Funded by luxury jewelers Bulgari, the redevelopment of the archaeological site began in 2021 with the aim of making the sunken square in the middle of one of Rome’s busiest piazzas a walkable, coherent space instead of a litter-strewn, weed-choked jumble of broken stones and unidentifiable ruins.

The promotion and press leans heavily on its being the site where Caesar was assassinated, but that’s something of a fudge. Only a tiny sliver of Pompey’s massive theater complex on the Campus Martius, completed in 55 B.C., is visible at the Largo di Torre Argentina. It’s a section of a tufa base under the edge of the Curia Pompeiana where the Roman senate temporarily held meetings after a fire in 53 B.C. devastated the senate house in the Forum. The entrance to the curia that was the actual scene of the crime lies beneath the Teatro Argentina, an 18th century opera house that overlooks the archaeological site from across the street.

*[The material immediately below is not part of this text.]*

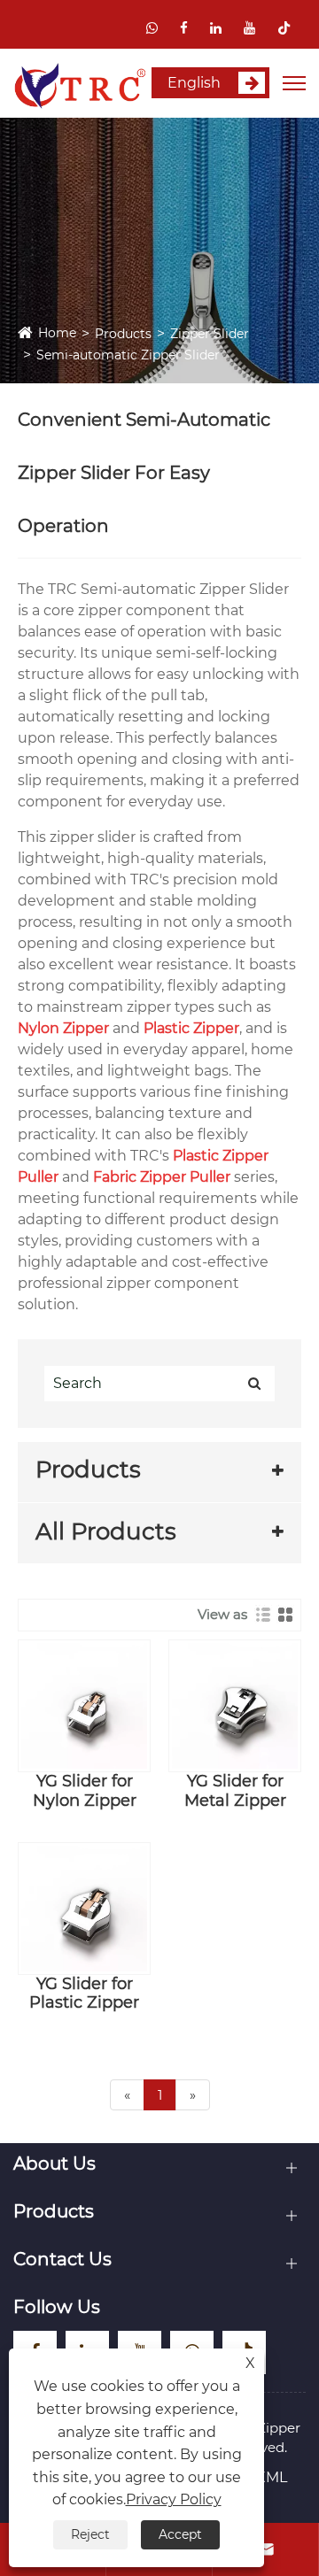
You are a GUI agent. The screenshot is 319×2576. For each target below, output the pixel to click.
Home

The remains of the structures that give the Area Sacra its name are much older than the theater, ranging in date from the 4th to the 2nd century B.C. There are four temples, dubbed A-D because nobody is sure which deities they were dedicated to. Temple C is the most ancient and is believed to have been devoted to the fertility goddess Feronia. Temple A was next, built in the mid-3rd century B.C. Temple D dates to 2nd century B.C. and is the largest of the four. The temples were damaged by a fire that devastated the city in 111 B.C. A new floor was installed over the rubble and Temple B was built after the fire. B is the only circular temple in the Area Sacra. The travertine slab flooring you see now was installed by the emperor Domitian in 80 A.D. after yet another fire.

The temples were abandoned in the 5th century and mined for construction materials. There is evidence of large tufa blocks having been reused within the former Area Sacra in the 8th and 9th centuries, but these were likely dwellings. A church was built in the 9th century and the remains of some of its 12th century alterations, including a Cosmati pavement, still survive.

The growth of the city eventually overwhelmed even the medieval structures and the Area Sacra was forgotten. It was rediscovered in 1926 during construction of new buildings. Crammed into the middle of modern Rome’s criss-crossing streets and tram lines, the temple area has never been set up for visitors to enjoy. People have had to content themselves with looking down into the pit from the modern street level.

The redesign now makes it possible for visitors to go down into the area and explore it via an accessible elevator and walkways. There are no barriers, fences or scaffolds obscuring the view. Everything is even on one plane so people with mobility aides can maneuver easily. Two new spaces have been opened up exhibiting an array of sculptural, architectural and funerary artifacts discovered at the site during the demolitions of the 1920s. Informational panels in Italian and English recount the history of the site from antiquity to the 20th century. Two large panels created for the vision impaired and blind include Braille descriptions and two 3D printed objects made from scans of the originals — a marble fragment with a relief of a bird pecking a fruit and the colossal head of a female cult statue.

The new raised walkways, exhibition space, informational panels and lighting system will have no effect on the cats who have colonized the area since it was fully exposed in 1929. They will have the same free run of the place and their sanctuary is safe behind a wall on the Via Arenula side of the piazza.